2.21.2009

Chronological Snobbery and Contraception



Moments ago, I quoted part of G.K. Chesterton's famous "Democracy of the Dead" in a comment to Erich's "Half-way Position" post, and I was fearful that I might be misunderstood. I hope I wasn't.  So a comment now leads to this post.

I apply Chesterton's brilliant words to all of us, usually to myself, and this fact made me recall an even better term coined by C.S. Lewis in Surprised by Joy: chronological snobbery. 

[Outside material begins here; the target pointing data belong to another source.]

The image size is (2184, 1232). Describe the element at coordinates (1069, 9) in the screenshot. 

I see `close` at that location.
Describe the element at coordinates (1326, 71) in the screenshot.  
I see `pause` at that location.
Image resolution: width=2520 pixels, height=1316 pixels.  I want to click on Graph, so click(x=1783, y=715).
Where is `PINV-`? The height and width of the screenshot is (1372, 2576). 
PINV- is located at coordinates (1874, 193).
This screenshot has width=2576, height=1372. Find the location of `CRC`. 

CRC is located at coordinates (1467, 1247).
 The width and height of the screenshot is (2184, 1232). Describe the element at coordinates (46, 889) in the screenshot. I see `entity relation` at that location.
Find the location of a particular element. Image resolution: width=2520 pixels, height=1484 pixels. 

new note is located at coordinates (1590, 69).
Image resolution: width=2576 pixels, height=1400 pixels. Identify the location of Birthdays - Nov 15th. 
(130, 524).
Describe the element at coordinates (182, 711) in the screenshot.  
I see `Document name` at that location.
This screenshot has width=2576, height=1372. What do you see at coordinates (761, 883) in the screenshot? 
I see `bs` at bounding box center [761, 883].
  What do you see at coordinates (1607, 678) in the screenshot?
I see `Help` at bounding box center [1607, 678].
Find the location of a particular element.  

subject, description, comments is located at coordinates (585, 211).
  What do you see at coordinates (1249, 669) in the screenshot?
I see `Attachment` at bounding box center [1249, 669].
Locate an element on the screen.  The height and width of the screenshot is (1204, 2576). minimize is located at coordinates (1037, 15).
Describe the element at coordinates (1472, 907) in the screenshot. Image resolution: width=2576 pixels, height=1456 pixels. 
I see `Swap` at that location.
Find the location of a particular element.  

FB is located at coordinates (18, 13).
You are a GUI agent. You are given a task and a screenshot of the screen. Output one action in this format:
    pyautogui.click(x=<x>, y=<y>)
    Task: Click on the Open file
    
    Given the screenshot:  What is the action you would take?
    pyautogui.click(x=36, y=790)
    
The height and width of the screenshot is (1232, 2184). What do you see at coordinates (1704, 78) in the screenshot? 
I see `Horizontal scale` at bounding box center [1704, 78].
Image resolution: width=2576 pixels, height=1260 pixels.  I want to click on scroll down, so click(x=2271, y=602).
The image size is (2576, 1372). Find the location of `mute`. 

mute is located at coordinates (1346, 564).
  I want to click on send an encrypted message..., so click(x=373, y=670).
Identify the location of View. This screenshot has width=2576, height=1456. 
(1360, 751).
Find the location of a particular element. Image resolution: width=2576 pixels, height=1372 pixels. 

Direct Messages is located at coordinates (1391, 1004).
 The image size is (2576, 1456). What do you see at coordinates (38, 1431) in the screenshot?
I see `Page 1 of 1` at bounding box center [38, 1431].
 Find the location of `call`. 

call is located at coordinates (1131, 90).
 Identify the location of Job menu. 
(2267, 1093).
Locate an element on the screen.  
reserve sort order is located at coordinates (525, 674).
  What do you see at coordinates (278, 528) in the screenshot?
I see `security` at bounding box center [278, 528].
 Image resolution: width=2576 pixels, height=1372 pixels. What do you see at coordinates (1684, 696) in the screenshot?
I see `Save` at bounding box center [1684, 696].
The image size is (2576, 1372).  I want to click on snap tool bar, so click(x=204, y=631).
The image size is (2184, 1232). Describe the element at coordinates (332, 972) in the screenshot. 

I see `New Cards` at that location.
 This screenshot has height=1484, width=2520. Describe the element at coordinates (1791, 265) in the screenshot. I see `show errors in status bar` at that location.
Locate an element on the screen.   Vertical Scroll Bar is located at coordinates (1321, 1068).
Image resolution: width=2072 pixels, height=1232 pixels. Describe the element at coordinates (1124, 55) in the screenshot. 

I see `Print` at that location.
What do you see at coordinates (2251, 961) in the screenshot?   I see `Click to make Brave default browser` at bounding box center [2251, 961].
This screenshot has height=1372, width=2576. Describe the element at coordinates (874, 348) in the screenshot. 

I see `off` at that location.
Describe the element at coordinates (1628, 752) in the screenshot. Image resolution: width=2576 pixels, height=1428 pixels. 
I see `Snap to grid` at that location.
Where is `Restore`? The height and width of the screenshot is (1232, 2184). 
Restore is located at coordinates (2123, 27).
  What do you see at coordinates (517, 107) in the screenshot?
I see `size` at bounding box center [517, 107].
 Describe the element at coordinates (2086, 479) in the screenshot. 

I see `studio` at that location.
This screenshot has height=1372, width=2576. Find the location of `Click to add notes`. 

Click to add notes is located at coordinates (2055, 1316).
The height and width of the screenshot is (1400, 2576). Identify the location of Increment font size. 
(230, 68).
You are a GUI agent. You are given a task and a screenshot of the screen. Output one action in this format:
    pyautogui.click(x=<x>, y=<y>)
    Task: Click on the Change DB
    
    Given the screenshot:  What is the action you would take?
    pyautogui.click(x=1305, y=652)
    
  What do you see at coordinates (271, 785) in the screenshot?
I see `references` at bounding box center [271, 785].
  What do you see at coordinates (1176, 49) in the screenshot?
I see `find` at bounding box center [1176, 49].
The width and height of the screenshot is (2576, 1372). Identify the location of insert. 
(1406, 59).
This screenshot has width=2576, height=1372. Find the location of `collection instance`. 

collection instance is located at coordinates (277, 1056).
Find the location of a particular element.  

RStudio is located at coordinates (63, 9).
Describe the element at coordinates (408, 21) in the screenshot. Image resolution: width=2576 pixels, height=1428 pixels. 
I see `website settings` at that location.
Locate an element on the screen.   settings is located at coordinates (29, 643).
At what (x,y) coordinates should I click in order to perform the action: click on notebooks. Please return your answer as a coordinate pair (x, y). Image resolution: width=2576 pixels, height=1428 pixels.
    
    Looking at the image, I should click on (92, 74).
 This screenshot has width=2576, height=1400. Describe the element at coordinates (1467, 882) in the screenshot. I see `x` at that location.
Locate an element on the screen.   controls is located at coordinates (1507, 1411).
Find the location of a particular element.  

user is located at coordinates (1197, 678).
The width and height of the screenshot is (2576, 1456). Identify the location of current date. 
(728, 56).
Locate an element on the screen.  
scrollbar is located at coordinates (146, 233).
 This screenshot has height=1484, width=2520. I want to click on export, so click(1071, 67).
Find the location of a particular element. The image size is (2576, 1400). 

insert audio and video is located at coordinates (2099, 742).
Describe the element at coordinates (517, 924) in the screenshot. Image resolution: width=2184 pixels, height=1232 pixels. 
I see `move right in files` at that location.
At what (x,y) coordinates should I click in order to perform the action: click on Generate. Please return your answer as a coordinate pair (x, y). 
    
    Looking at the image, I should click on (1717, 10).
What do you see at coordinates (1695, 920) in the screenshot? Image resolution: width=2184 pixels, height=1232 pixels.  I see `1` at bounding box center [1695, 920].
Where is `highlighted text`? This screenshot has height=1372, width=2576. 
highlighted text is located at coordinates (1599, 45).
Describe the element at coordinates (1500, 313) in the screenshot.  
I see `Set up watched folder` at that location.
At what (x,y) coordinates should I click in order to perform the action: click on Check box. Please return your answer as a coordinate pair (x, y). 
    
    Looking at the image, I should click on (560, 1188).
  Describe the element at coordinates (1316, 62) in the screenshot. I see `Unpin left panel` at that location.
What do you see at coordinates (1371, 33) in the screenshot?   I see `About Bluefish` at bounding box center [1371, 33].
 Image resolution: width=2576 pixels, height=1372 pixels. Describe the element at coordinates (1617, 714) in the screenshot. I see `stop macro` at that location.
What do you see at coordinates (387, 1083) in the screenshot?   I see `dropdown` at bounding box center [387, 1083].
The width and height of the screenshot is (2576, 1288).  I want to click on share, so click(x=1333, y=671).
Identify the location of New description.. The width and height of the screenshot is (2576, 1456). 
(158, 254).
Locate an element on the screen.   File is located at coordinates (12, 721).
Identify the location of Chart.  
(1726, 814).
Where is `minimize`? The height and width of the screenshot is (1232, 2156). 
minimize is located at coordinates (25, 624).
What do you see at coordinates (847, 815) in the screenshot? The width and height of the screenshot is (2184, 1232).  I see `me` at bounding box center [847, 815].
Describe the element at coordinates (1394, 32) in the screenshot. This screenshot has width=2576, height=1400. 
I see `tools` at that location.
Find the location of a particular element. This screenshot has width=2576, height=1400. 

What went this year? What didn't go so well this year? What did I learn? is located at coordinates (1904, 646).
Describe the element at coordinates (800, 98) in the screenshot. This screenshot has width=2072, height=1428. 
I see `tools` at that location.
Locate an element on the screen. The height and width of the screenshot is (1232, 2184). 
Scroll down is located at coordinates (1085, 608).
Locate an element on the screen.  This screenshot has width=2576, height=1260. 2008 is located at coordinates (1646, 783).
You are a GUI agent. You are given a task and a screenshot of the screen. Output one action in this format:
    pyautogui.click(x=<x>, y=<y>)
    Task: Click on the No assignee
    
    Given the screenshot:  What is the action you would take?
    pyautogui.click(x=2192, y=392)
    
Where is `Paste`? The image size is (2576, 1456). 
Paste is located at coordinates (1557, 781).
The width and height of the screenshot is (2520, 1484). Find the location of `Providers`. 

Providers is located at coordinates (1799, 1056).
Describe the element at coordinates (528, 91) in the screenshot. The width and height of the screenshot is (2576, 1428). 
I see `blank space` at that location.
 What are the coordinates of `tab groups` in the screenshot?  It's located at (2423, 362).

Wikipedia defines this word like this (italics mine): 
Chronological snobbery (a term coined by friends C. S. Lewis and Owen Barfield) is a logical fallacy describing the erroneous argument that the thinking, art, or science of an earlier time is inherently inferior when compared to that of the present. As Barfield explains it, it is the belief that "intellectually, humanity languished for countless generations in the most childish errors on all sorts of crucial subjects, until it was redeemed by some simple scientific dictum of the last century."[1] The subject came up between them when Barfield had converted to Anthroposophy and was persuading Lewis (an atheist at that time) to join him. One of Lewis's objections was that the religion was simply outdated, and in Surprised by Joy (chapter 13, p. 207-208) he describes how this was fallacious:

“Barfield never made me an Anthroposophist, but his counterattacks destroyed forever two elements in my own thought. In the first place he made short work of what I have called my "chronological snobbery," the uncritical acceptance of the intellectual climate common to our own age and the assumption that whatever has gone out of date is on that account discredited. You must find why it went out of date. Was it ever refuted (and if so by whom, where, and how conclusively) or did it merely die away as fashions do? If the latter, this tells us nothing about its truth or falsehood. From seeing this, one passes to the realization that our own age is also "a period," and certainly has, like all periods, its own characteristic illusions. They are likeliest to lurk in those widespread assumptions which are so ingrained in the age that no one dares to attack or feels it necessary to defend them." 
I cannot help but think of 20th Century social issues, like contraception, when I read these words.  

Blessings. 

1 comment:

Bruce Gee said...

I have commented before on my blog that my least favorite modern clause is "We now know..." As in "We now know that homosexuality is not a psychological disorder." I'll have to start calling that Chronological Snobbery.

Of course, there is also a phenomenon we could call Reverse Chronological Snobbery. It's basic and faulty premise is that there is no wisdom to be found in modern times. Many classicists suffer from this disease.